Exercise materials
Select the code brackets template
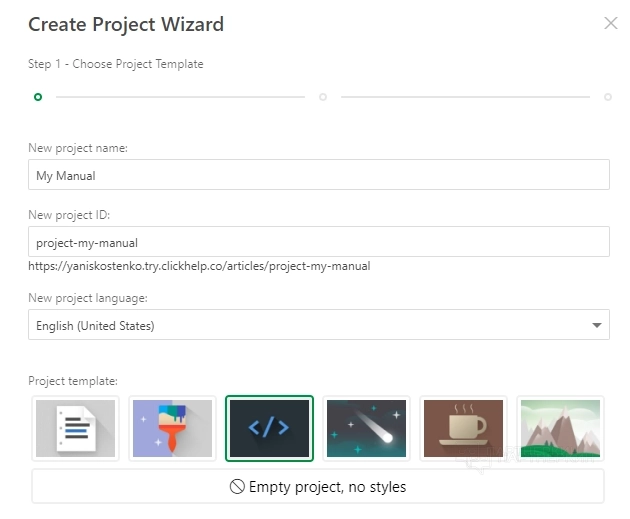The image size is (630, 519). tap(269, 428)
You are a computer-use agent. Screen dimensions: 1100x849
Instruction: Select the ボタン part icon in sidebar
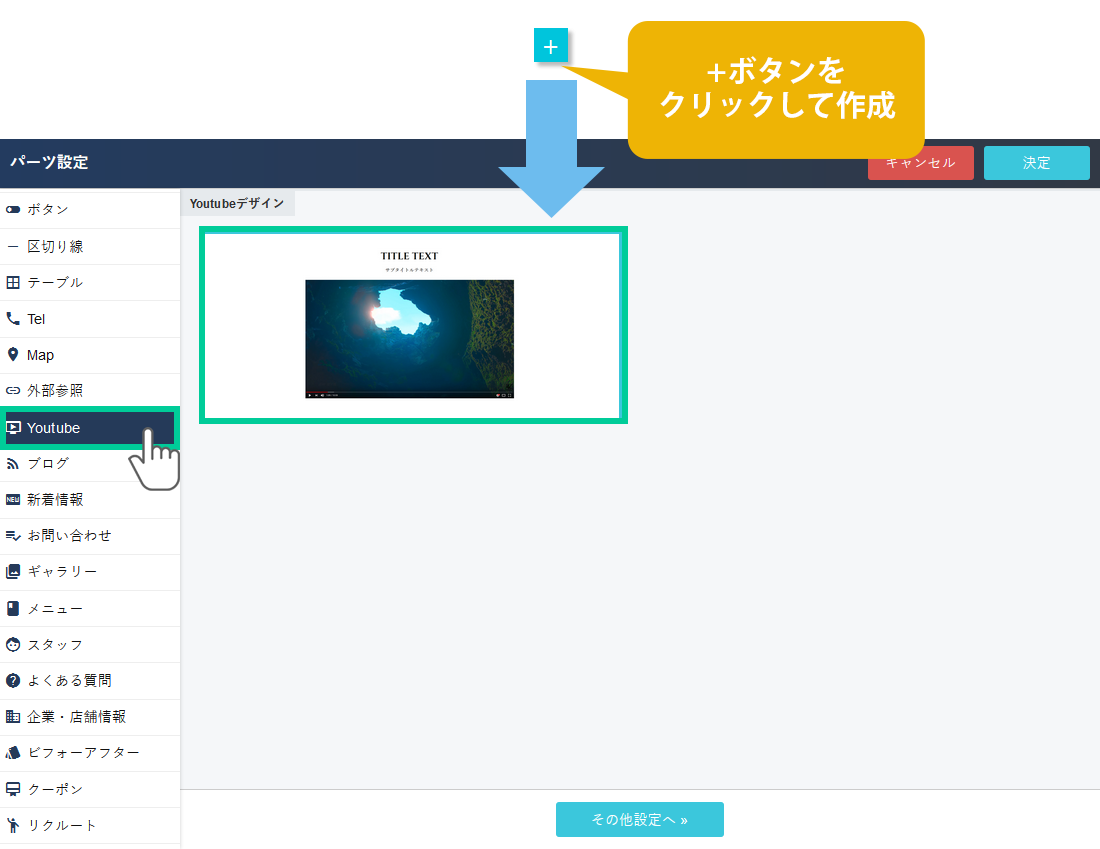[13, 210]
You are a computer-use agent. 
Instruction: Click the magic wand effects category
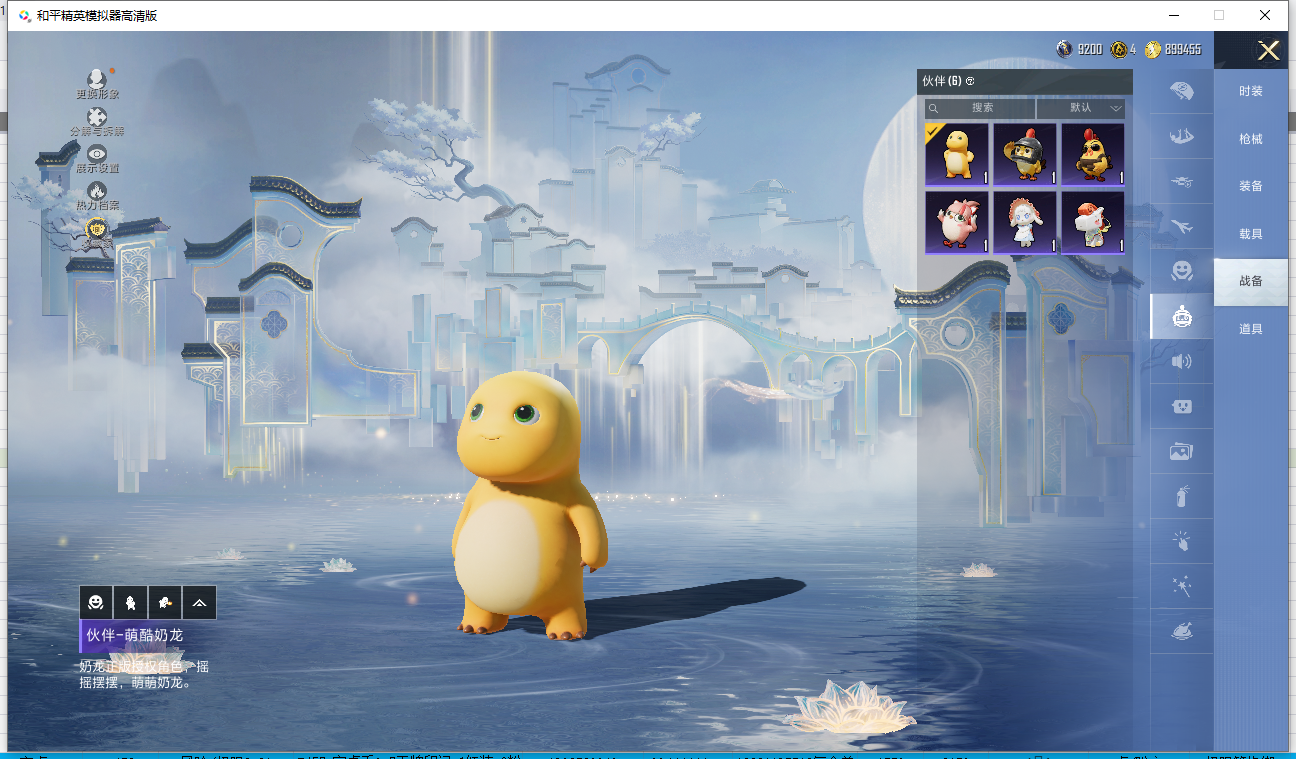coord(1181,586)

What is expected
Every line from the one holding "You are a computer-use agent. Screen" through the final line of the data above is to be reproduced exactly, both ends included, with the pictures left out.

Solution to this exercise
You are a computer-use agent. Screen dimensions: 1100x849
Instruction: Select the ボタン part icon in sidebar
[13, 210]
You are a computer-use agent. 
Instruction: Click the magic wand effects category
coord(1181,586)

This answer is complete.